## PROBLEM TO SOLVE
Set every record down again, identical to the original.

## EXTRACTED MATERIAL

▶

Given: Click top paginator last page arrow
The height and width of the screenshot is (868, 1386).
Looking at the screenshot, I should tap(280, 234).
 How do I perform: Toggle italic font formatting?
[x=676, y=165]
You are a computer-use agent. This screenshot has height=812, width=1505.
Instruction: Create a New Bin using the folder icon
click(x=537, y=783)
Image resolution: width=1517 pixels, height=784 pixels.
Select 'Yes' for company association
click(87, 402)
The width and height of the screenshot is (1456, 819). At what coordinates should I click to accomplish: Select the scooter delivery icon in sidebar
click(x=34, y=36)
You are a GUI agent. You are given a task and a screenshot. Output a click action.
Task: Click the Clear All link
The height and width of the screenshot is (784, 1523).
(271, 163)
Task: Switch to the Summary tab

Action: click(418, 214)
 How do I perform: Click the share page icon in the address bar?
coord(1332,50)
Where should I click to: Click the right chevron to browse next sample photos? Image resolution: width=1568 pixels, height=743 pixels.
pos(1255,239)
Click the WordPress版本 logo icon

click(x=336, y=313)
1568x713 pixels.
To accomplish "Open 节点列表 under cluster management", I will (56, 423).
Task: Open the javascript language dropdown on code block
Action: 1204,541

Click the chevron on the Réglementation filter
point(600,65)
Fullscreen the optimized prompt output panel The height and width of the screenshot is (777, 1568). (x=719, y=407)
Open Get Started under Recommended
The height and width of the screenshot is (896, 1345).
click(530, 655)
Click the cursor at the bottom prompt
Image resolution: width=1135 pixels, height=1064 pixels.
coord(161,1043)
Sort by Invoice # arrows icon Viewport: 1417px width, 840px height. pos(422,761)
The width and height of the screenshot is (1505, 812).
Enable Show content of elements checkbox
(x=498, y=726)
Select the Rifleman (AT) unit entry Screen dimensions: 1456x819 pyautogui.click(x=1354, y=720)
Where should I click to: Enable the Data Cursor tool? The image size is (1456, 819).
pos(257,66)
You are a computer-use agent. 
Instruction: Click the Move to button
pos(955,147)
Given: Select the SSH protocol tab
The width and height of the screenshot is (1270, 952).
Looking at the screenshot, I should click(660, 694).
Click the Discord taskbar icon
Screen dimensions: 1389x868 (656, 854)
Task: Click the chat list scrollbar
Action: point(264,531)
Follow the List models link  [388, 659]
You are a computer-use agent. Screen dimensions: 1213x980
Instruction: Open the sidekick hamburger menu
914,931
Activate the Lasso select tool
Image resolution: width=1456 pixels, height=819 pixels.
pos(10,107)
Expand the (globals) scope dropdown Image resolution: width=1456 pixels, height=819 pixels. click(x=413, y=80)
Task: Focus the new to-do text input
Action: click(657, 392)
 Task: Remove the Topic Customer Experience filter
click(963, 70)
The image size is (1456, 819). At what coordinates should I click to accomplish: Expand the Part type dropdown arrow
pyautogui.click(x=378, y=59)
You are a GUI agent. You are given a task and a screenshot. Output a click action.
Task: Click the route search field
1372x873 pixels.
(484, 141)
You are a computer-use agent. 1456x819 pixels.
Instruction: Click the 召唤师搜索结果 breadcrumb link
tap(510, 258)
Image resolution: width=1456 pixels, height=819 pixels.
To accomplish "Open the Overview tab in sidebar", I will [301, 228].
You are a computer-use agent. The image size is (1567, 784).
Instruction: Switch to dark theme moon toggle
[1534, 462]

◀

## WRITTEN REPLY
Given: Click top paginator last page arrow
The height and width of the screenshot is (868, 1386).
Looking at the screenshot, I should tap(280, 234).
 How do I perform: Toggle italic font formatting?
[x=676, y=165]
You are a computer-use agent. This screenshot has height=812, width=1505.
Instruction: Create a New Bin using the folder icon
click(x=537, y=783)
Image resolution: width=1517 pixels, height=784 pixels.
Select 'Yes' for company association
click(87, 402)
The width and height of the screenshot is (1456, 819). At what coordinates should I click to accomplish: Select the scooter delivery icon in sidebar
click(x=34, y=36)
You are a GUI agent. You are given a task and a screenshot. Output a click action.
Task: Click the Clear All link
The height and width of the screenshot is (784, 1523).
(271, 163)
Task: Switch to the Summary tab

Action: click(418, 214)
 How do I perform: Click the share page icon in the address bar?
coord(1332,50)
Where should I click to: Click the right chevron to browse next sample photos? Image resolution: width=1568 pixels, height=743 pixels.
pos(1255,239)
Click the WordPress版本 logo icon

click(x=336, y=313)
1568x713 pixels.
To accomplish "Open 节点列表 under cluster management", I will (56, 423).
Task: Open the javascript language dropdown on code block
Action: 1204,541

Click the chevron on the Réglementation filter
point(600,65)
Fullscreen the optimized prompt output panel The height and width of the screenshot is (777, 1568). (x=719, y=407)
Open Get Started under Recommended
The height and width of the screenshot is (896, 1345).
click(530, 655)
Click the cursor at the bottom prompt
Image resolution: width=1135 pixels, height=1064 pixels.
coord(161,1043)
Sort by Invoice # arrows icon Viewport: 1417px width, 840px height. pos(422,761)
The width and height of the screenshot is (1505, 812).
Enable Show content of elements checkbox
(x=498, y=726)
Select the Rifleman (AT) unit entry Screen dimensions: 1456x819 pyautogui.click(x=1354, y=720)
Where should I click to: Enable the Data Cursor tool? The image size is (1456, 819).
pos(257,66)
You are a computer-use agent. 
Instruction: Click the Move to button
pos(955,147)
Given: Select the SSH protocol tab
The width and height of the screenshot is (1270, 952).
Looking at the screenshot, I should click(660, 694).
Click the Discord taskbar icon
Screen dimensions: 1389x868 (656, 854)
Task: Click the chat list scrollbar
Action: point(264,531)
Follow the List models link  [388, 659]
You are a computer-use agent. Screen dimensions: 1213x980
Instruction: Open the sidekick hamburger menu
914,931
Activate the Lasso select tool
Image resolution: width=1456 pixels, height=819 pixels.
pos(10,107)
Expand the (globals) scope dropdown Image resolution: width=1456 pixels, height=819 pixels. click(x=413, y=80)
Task: Focus the new to-do text input
Action: click(657, 392)
 Task: Remove the Topic Customer Experience filter
click(963, 70)
The image size is (1456, 819). At what coordinates should I click to accomplish: Expand the Part type dropdown arrow
pyautogui.click(x=378, y=59)
You are a GUI agent. You are given a task and a screenshot. Output a click action.
Task: Click the route search field
1372x873 pixels.
(484, 141)
You are a computer-use agent. 1456x819 pixels.
Instruction: Click the 召唤师搜索结果 breadcrumb link
tap(510, 258)
Image resolution: width=1456 pixels, height=819 pixels.
To accomplish "Open the Overview tab in sidebar", I will [301, 228].
You are a computer-use agent. The image size is (1567, 784).
Instruction: Switch to dark theme moon toggle
[1534, 462]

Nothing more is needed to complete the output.